(Recorded information begins)

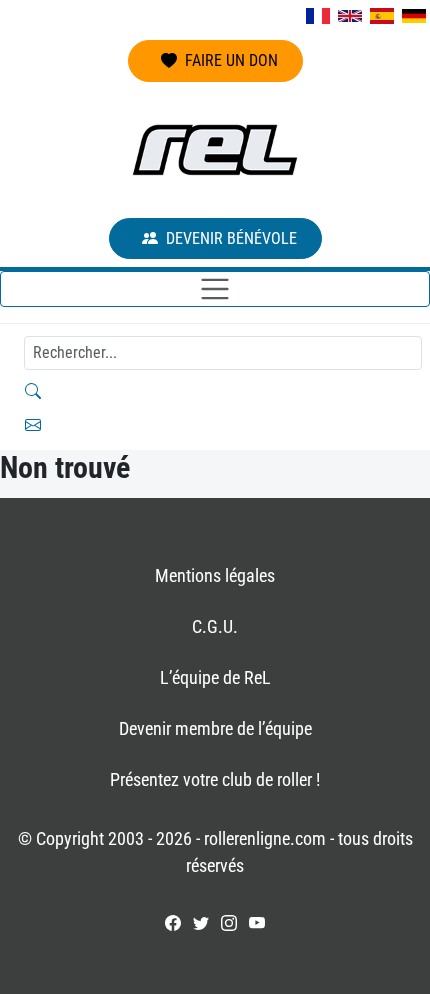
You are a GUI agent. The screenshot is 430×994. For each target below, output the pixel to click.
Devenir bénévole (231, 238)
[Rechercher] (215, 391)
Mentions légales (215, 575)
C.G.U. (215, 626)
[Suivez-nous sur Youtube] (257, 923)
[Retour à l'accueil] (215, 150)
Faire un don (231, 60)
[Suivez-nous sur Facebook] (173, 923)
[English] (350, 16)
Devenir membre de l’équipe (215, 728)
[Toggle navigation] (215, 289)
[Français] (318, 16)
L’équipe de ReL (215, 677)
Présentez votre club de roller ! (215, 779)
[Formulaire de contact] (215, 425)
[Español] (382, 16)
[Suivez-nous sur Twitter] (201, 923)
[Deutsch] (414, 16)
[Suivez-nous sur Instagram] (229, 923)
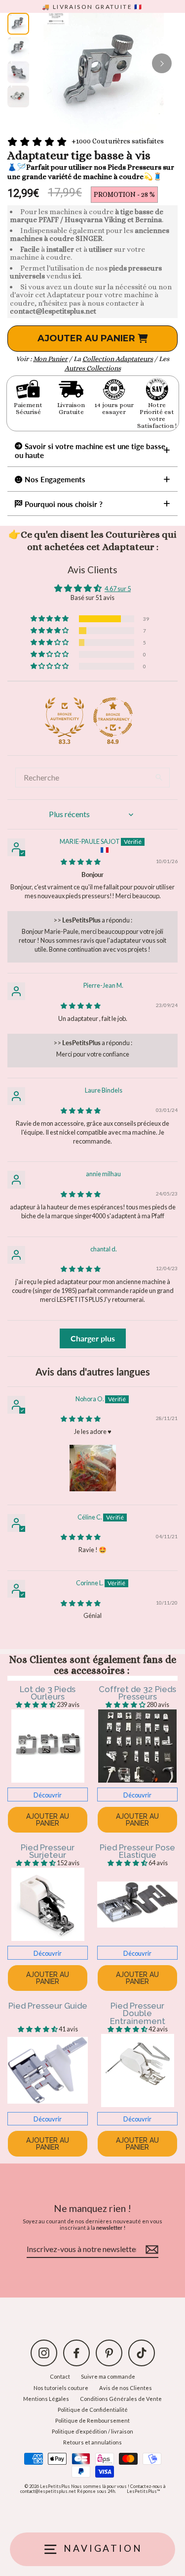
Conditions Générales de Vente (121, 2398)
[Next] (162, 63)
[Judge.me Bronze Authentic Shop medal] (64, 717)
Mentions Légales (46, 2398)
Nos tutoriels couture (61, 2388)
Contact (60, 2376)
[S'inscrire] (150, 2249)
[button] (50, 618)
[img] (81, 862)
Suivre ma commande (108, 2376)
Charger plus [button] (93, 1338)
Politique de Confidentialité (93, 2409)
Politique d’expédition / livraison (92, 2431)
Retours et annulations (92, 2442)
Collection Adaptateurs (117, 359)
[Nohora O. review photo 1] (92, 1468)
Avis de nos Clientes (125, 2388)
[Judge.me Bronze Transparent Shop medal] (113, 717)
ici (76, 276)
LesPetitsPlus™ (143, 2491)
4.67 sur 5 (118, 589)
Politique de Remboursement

(Recorded information ends)

▸ Task
Your task is to print exactly the lines from the one containing "[Toggle navigation] (215, 289)" through the final line of the records above, with no pictures and nothing more.

▸ Solution for this task
[Toggle navigation] (215, 289)
[Français] (318, 16)
L’équipe de ReL (215, 677)
Présentez votre club de roller ! (215, 779)
[Formulaire de contact] (215, 425)
[Español] (382, 16)
[Suivez-nous sur Twitter] (201, 923)
[Deutsch] (414, 16)
[Suivez-nous sur Instagram] (229, 923)
Conditions Générales de Vente (121, 2398)
[Next] (162, 63)
[Judge.me Bronze Authentic Shop medal] (64, 717)
Mentions Légales (46, 2398)
Nos tutoriels couture (61, 2388)
Contact (60, 2376)
[S'inscrire] (150, 2249)
[button] (50, 618)
[img] (81, 862)
Suivre ma commande (108, 2376)
Charger plus [button] (93, 1338)
Politique de Confidentialité (93, 2409)
Politique d’expédition / livraison (92, 2431)
Retours et annulations (92, 2442)
Collection Adaptateurs (117, 359)
[Nohora O. review photo 1] (92, 1468)
Avis de nos Clientes (125, 2388)
[Judge.me Bronze Transparent Shop medal] (113, 717)
ici (76, 276)
LesPetitsPlus™ (143, 2491)
4.67 sur 5 (118, 589)
Politique de Remboursement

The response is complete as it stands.